Extend SSB (Standard Service Build) to Containerize IdentityIQ

Hi, 

We are currently discussing a new implementation of Sailpoint IIQ running on KS8. We also found the post below:

https://community.sailpoint.com/t5/Technical-White-Papers/Best-Practices-Containerized-IdentityIQ-De...

1. IdentityIQ Architecture and Server Lifecycle: Container environments must meet all IdentityIQ requirements, including the operating system version, JVM version, and others. The increased frequency of server lifecycle events due to containerisation needs to be efficiently managed.

2. IdentityIQ Process Resiliency: IdentityIQ's resiliency features, such as Process Resiliency and Environment Monitoring, should be properly leveraged in a containerised deployment to allow IdentityIQ to recover appropriately from server downtime.

3. Server Hostnames: There's a challenge in choosing between predefined hostnames and dynamically defined hostnames. Predefined hostnames limit container replication, while dynamically defined hostnames require additional scripting and cannot be statically defined in IdentityIQ.

4. IQService and Connector Gateway: These components are not recommended for containerisation due to networking and security issues. They need to be hosted separately, introducing complexity in managing a mixed environment.

5. File System Resources: Designing a strategy for persistent storage that survives container deprovisioning is necessary. This includes handling resources such as file resources for IdentityIQ applications, log files, full text indexes, and keystores.

6. Serverless Computing with Containers: If you are choosing a serverless environment, there are limitations, such as limited container feature support and potential performance degradation, which must be taken into account.

7. SailPoint's Support Limitations: SailPoint supports IdentityIQ deployed in a container, but not the container or the containerization process itself. Any issues related to containerization fall outside SailPoint's support scope.

Based on the challenges and facts above, how viable is to actually containerise Sailpoint IIQ 8.3 from your perspective? 

hi @alanz , this IIQ/Kubernetes solution is based on a real scenario project that I am currently working on. The project is still in development phase but it will go live soon. So from what I can see, it's viable even though we have faced a few challenges but eventually we found solutions to overcome. 
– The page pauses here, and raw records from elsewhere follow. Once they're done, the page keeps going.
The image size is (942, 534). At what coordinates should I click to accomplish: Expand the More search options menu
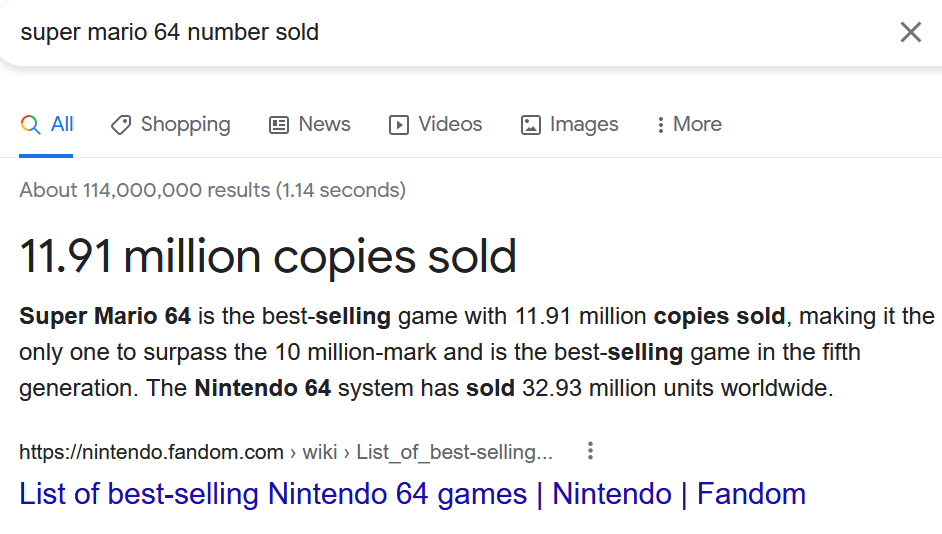click(x=697, y=124)
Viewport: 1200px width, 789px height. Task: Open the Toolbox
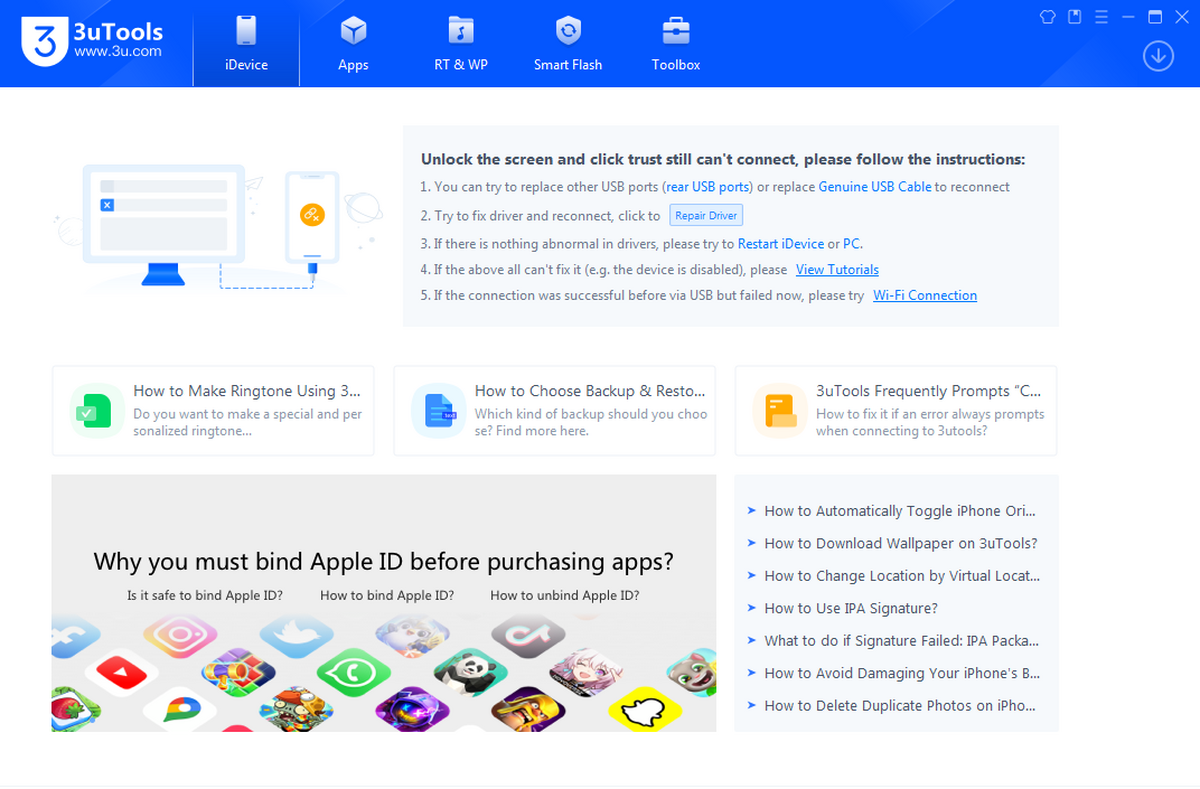(676, 45)
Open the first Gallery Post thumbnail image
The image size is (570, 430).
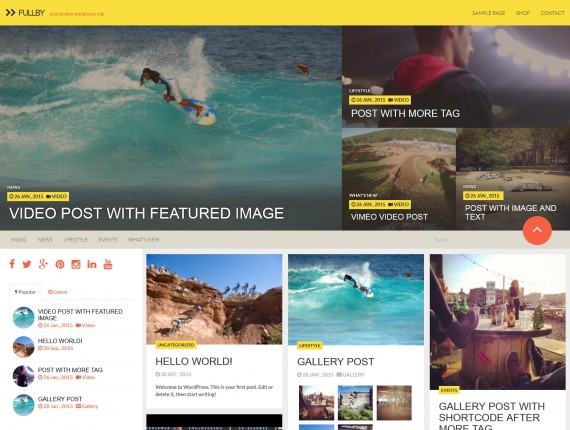316,403
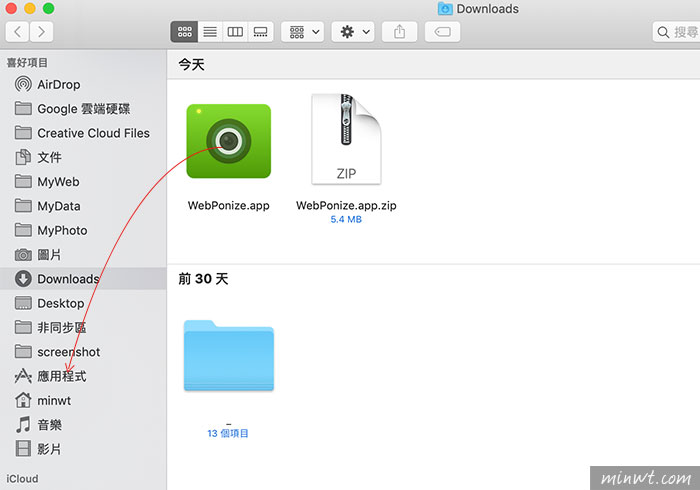Switch to gallery view in toolbar
The width and height of the screenshot is (700, 490).
260,32
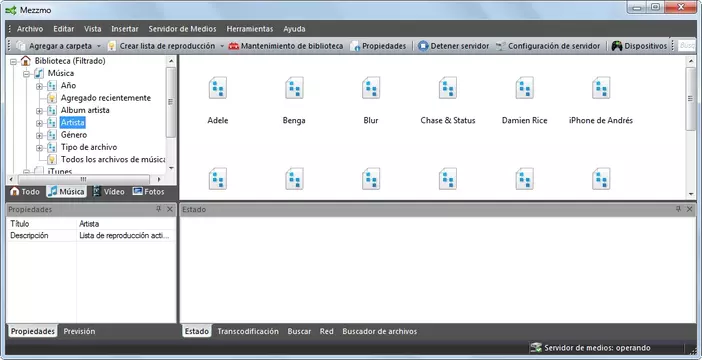Image resolution: width=702 pixels, height=360 pixels.
Task: Expand the Año tree node
Action: [39, 86]
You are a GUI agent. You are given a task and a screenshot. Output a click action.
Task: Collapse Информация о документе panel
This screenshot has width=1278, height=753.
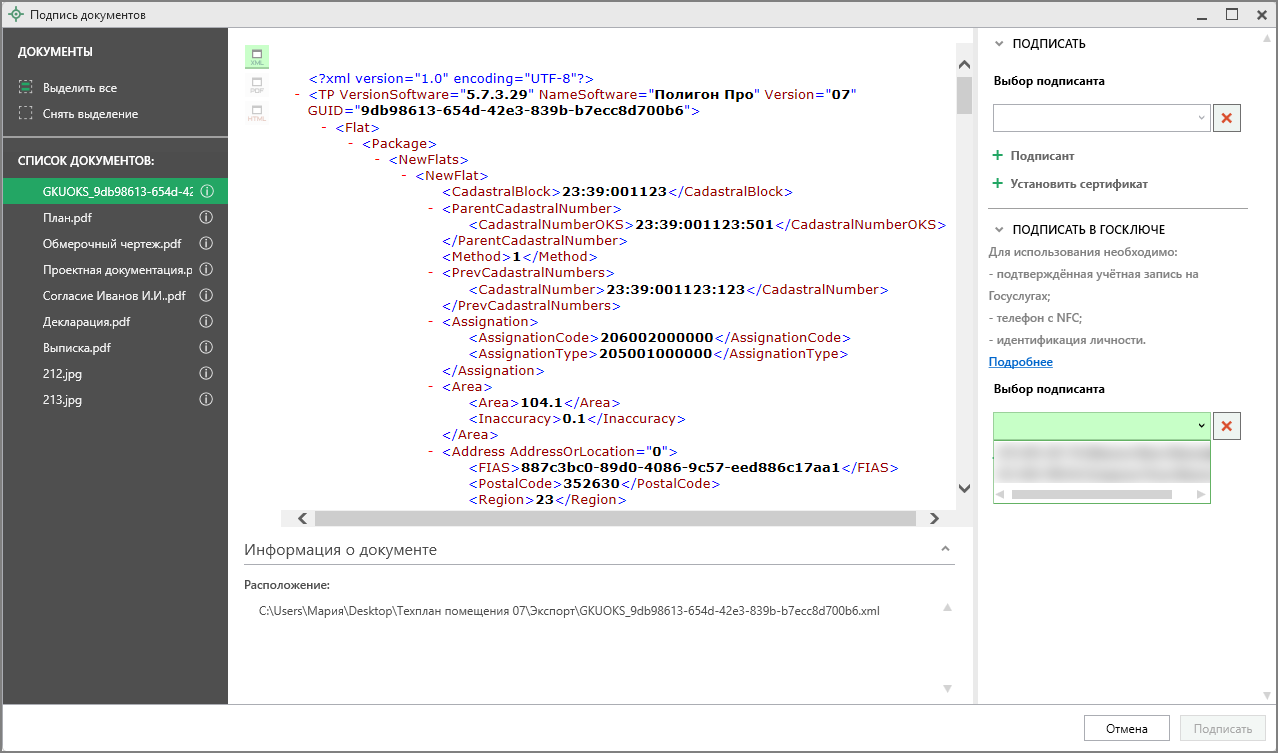point(944,549)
@bruce_ren that is great to hear. Our organisation prefers containers over dedicated infrastructure. However, when evaluating we found the post above we felt a little bit discouraged but from your post seems that even the challenges can be overcome with the right experience. 

Would you be able to tell what sort of challenges did you face? Are they listed on my first message? 

Did you get approval from Sailpoint in terms of the solution design for the implementation? In other words, are they happy to support your implementation? 

hi @alanz , most challenges are related to Helm Chart (this is usually the preferred way to do Kubernetes deployment). Things like how to write Helm Charts to deploy Secrets and ConfigMap which we use to mount iiq.properties, log4j.properties and keystore files to pods where IIQ is running. No I don't think we asked the SailPoint product team to review the design.

A central principle of the modern container-based is that the container should be immutable. If your container is immutable and the files change, this might mean your running container was hacked and run-time container security alerts on that. You have to make some tradeoff choices that will drive your image and kubernetes design. Make the right decisions up front to meet your requirements.

If you have a container that expands the war file when it starts, that would violate that principle. So do you expand the war when you build the image, making a very large image? If you add the war to the image, you are also binding that image for dev, test, prod, etc. because the war has the iiq.properties, hbm files, branding.

A variation on that is to have the "unbranded" image download the the iiq.properties, hbm files, branding at startup. Or you can inject the values for the iiq.properties as environment variables and the startup will update the iiq.properties as needed. These will also break the immutable principle.

A different choice is to mount the webapps folder outside of the container and put controls around that.

Maybe the best choice is to not force IIQ into the traditional image model and instead think of it as inseparable from the devops pipeline. The devops pipeline will build the image on demand, publish to the repo, then start your orchestrator.  The image in the repo is temporal and rebuilt on every deployment.

The orchestrator (k8s, Container Instances, etc.) will add the environment variables, mount storage and secrets etc as needed and has its own challenges.

I would make sure the container design can run anywhere and not have dependencies on Docker, ECS, AKS etc. so that they work the same in developer environment and production.

We are considering IIQ/K8S based solution. Did anyone successfully implement in Prod? Please advise the challenges you faced and whether your solution fully supported by SailPoint.

hi @binotechm , we did release the K8S based IIQ solution to production (soft-launch) successfully. But the customer eventually cancelled the whole project for other unrelated reason.